*BRIEF:* Filter the records below, keeping only lines with the string "second".

(Beginning of EXTRACTED MATERIAL)

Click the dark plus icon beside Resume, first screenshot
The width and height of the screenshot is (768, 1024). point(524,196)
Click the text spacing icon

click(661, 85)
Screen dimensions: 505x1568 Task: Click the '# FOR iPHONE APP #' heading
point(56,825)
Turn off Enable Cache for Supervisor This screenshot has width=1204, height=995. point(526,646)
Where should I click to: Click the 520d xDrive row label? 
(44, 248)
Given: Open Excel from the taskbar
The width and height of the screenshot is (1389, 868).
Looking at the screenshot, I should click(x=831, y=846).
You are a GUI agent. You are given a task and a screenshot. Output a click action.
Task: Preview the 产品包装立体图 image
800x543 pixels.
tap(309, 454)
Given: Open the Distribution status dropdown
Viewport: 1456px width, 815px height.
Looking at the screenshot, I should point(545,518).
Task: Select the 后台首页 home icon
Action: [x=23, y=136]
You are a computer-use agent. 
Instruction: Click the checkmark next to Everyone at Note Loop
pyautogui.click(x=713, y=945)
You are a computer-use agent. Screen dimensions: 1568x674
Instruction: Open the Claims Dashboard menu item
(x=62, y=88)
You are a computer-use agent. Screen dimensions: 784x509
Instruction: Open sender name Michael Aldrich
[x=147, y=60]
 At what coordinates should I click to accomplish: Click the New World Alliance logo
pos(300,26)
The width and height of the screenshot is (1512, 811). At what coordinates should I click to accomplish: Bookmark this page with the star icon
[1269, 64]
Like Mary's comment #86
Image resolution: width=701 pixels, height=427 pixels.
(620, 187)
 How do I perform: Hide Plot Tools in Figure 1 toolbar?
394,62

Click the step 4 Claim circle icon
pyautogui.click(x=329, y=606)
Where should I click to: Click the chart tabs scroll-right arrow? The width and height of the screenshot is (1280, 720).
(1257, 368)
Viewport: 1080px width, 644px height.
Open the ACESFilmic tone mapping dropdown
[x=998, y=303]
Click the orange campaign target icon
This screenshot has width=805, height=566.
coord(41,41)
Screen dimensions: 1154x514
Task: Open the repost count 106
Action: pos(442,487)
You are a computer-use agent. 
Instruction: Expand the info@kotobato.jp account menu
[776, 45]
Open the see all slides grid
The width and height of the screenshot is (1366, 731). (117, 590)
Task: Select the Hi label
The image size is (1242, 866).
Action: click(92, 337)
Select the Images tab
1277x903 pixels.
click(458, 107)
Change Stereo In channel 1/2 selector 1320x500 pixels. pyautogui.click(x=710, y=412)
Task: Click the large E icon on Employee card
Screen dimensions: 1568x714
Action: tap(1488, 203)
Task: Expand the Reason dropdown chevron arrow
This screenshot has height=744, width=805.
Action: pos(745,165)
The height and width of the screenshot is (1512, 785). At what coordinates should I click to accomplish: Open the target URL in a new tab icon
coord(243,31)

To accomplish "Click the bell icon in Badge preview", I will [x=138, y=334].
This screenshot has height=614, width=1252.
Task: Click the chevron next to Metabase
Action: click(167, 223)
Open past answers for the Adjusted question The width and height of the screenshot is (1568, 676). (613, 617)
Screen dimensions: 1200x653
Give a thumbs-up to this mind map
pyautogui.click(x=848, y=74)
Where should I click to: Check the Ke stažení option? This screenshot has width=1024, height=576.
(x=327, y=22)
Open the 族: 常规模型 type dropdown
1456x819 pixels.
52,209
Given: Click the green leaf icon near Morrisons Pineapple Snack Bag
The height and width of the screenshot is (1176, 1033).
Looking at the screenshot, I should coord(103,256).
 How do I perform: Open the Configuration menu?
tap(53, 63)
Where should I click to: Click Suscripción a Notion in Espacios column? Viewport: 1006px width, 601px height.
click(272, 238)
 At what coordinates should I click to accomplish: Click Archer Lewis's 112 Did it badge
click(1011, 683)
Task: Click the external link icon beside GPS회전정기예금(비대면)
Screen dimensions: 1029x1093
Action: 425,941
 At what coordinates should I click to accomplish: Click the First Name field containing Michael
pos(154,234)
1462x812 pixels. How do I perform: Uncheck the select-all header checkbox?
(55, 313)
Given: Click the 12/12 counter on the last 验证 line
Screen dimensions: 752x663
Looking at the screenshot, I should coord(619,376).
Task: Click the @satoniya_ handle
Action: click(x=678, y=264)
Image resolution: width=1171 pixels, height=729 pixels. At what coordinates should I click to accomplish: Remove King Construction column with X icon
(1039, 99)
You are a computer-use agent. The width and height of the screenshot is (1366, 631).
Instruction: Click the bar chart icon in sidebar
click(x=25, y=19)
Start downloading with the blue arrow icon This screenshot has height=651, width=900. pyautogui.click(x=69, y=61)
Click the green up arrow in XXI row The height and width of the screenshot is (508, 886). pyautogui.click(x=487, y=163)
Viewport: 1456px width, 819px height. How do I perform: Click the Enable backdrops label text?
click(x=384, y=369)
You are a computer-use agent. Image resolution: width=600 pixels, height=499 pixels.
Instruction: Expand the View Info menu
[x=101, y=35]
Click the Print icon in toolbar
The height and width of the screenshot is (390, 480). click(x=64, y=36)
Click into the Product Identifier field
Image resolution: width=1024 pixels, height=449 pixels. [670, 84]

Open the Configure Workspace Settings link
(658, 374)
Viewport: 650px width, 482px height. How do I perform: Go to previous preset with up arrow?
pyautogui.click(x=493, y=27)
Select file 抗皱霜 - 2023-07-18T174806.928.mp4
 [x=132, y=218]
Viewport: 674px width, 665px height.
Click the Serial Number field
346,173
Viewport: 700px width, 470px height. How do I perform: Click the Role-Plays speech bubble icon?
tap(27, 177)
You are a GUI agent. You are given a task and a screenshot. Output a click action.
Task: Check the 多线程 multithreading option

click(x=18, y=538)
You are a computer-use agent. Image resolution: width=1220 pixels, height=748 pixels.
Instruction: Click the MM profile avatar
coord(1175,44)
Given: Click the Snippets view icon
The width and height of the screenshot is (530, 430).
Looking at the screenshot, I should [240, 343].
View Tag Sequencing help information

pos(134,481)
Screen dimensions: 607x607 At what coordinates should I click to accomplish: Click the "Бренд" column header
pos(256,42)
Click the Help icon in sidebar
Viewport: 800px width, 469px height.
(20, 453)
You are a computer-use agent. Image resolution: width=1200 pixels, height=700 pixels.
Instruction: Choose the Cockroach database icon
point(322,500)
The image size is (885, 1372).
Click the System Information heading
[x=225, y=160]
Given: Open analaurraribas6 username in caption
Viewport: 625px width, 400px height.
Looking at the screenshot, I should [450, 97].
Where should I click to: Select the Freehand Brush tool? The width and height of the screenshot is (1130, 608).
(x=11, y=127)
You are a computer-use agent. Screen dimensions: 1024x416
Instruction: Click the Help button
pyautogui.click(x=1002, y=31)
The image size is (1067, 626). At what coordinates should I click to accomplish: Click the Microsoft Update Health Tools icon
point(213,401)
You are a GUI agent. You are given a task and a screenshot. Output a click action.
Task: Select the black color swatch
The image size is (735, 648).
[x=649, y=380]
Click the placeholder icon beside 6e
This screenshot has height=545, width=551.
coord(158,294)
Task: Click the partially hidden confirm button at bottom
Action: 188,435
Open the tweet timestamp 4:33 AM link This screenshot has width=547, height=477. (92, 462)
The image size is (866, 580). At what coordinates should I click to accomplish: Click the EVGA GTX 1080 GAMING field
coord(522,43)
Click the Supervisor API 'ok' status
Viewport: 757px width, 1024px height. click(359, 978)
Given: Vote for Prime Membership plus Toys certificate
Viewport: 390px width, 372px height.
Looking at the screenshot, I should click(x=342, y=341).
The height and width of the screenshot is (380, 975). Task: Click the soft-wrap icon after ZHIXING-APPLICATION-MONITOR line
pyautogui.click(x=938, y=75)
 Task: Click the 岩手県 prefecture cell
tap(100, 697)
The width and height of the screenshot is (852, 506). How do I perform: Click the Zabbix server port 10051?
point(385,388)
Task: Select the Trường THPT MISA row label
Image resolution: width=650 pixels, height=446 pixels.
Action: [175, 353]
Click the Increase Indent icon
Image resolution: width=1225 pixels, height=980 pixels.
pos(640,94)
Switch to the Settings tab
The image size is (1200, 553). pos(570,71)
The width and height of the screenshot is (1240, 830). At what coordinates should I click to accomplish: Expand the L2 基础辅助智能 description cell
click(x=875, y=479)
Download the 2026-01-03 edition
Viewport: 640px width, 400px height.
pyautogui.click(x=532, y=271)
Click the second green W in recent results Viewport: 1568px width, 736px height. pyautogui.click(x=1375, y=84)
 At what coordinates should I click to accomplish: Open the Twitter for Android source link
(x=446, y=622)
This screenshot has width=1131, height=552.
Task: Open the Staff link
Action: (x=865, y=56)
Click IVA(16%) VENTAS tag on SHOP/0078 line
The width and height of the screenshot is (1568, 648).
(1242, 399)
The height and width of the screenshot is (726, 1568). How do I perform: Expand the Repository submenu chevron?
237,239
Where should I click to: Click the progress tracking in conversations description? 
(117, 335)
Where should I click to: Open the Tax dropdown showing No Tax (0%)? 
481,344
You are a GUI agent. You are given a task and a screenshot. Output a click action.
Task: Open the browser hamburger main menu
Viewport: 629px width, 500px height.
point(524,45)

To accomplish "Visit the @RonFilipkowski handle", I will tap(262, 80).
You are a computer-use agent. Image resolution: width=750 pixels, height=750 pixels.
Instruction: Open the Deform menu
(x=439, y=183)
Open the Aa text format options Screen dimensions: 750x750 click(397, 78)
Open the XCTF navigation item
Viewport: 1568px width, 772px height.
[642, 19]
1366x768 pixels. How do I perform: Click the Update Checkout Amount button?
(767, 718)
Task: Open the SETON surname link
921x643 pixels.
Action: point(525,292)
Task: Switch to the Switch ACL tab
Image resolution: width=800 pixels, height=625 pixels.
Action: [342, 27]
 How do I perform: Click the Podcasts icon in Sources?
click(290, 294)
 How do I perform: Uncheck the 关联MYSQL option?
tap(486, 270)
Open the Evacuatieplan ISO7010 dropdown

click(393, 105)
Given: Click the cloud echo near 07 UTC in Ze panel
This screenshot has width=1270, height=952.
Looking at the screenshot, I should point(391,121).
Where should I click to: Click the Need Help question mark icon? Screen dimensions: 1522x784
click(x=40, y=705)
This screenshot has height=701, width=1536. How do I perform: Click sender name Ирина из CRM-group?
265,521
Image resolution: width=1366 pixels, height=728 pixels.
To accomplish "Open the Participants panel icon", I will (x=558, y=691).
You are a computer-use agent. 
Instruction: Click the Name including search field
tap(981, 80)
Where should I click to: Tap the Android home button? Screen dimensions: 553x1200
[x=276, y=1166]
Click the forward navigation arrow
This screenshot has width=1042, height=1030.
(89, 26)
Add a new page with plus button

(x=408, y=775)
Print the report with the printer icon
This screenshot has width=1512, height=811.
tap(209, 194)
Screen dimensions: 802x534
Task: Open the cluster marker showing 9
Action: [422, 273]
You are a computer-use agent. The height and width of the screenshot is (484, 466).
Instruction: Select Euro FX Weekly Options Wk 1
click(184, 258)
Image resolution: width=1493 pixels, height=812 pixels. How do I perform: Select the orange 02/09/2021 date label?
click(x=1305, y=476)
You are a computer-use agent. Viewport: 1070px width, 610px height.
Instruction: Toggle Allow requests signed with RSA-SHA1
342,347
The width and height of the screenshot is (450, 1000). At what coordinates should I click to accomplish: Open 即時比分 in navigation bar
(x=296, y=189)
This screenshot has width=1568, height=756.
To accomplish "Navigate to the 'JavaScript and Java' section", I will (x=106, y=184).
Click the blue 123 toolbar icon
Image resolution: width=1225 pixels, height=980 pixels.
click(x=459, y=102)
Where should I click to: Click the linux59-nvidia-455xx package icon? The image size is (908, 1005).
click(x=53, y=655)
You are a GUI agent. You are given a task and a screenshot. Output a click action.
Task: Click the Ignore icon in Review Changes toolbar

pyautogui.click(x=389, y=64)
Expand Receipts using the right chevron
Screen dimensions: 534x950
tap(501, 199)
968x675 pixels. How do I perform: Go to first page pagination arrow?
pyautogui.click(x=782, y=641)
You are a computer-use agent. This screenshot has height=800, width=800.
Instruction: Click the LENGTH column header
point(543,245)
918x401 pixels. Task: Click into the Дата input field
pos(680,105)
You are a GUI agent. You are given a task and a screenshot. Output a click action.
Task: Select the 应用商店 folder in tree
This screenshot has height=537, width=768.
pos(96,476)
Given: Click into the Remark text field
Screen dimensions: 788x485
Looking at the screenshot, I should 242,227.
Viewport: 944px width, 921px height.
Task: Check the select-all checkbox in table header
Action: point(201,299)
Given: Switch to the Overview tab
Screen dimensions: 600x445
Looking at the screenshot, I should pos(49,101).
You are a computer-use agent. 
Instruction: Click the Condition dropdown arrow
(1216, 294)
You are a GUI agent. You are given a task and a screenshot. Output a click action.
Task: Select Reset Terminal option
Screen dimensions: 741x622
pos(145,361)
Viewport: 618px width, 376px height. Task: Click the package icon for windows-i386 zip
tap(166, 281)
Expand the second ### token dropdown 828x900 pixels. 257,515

(End of EXTRACTED MATERIAL)

*SOLUTION BELOW:*
Click the second green W in recent results Viewport: 1568px width, 736px height. pyautogui.click(x=1375, y=84)
Expand the second ### token dropdown 828x900 pixels. 257,515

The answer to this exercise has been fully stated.